Her advocacy and the book, Everglades: River of Grass (1947) led to the establishment of Everglades National Park, more than 2 million protected acres.
Born on this day in Minneapolis, Minnesota, Douglas graduated from Wellesley College and first arrived in Florida at age 25 to work on her father's newspaper, the Miami Herald. The state was in the midst of a development project to drain the "worthless swamp" Everglades for farmland and development.
With passion, she resolved to save "her river" by bringing public attention to the historical, biological, and philosophical magic of the region. With poetic grace, she celebrated the holy history and unique ecosystem--plants, birds, animals, and fish. Her writing and skill as a public speaker changed people's lives.

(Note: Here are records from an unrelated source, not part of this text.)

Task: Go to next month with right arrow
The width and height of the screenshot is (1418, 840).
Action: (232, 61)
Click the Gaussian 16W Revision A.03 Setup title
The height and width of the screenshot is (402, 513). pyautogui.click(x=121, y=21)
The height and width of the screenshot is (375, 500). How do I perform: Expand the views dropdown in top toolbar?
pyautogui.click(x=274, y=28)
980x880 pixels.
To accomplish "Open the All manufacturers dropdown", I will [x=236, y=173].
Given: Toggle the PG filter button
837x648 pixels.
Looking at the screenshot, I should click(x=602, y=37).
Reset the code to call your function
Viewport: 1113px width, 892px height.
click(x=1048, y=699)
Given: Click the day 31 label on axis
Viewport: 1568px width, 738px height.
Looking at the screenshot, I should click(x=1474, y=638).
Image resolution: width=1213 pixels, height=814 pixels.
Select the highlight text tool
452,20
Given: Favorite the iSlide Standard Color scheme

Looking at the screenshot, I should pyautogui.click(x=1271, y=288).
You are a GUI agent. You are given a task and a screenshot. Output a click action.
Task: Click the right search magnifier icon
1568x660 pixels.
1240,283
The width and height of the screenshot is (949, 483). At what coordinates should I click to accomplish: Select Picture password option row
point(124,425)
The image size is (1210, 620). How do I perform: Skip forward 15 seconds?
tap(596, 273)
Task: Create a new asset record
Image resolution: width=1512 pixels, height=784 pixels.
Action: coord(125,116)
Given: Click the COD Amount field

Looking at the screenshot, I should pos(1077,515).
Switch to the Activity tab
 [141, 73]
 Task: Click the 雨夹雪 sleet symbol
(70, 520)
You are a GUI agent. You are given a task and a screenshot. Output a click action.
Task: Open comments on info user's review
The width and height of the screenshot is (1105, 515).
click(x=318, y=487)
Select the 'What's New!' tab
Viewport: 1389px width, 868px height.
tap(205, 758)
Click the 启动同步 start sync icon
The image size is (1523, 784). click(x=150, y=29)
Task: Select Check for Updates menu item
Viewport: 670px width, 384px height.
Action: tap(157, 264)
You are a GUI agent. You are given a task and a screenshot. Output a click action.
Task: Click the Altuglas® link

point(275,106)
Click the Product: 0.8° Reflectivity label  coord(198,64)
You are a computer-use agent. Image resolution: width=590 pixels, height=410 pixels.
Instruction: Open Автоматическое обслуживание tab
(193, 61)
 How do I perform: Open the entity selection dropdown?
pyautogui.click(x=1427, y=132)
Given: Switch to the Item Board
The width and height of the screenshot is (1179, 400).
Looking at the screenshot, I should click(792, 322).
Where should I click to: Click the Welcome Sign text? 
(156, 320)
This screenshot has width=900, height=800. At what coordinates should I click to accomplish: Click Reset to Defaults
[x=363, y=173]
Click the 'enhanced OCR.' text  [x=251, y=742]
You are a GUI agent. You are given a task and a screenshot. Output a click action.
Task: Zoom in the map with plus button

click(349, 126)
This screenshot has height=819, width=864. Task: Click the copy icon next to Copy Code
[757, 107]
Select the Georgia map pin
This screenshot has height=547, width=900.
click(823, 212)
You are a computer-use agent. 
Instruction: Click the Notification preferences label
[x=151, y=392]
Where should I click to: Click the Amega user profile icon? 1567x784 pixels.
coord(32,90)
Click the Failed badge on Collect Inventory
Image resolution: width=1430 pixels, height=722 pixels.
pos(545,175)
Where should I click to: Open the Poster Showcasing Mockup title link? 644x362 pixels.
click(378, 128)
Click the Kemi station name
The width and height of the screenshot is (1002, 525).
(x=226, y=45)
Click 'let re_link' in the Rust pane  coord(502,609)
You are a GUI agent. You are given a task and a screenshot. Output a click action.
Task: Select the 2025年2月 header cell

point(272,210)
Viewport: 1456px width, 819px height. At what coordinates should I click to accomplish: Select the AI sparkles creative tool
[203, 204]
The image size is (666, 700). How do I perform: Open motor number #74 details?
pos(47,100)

"The miracle of the light pours over the green and brown expanse of saw grass and water, shining and slowly moving below," she wrote. "The grass and water...they were complete before man came to them."
In 1969, Douglas founded Friends of the Everglades. The group continues her lifelong fight to help restore and protect what remains of the wilderness. She said: "We've got to take care of what we have."
"The Everglades is a test," she once said, "if we pass it, we may get to keep the planet."
Use your strengths to your advantage.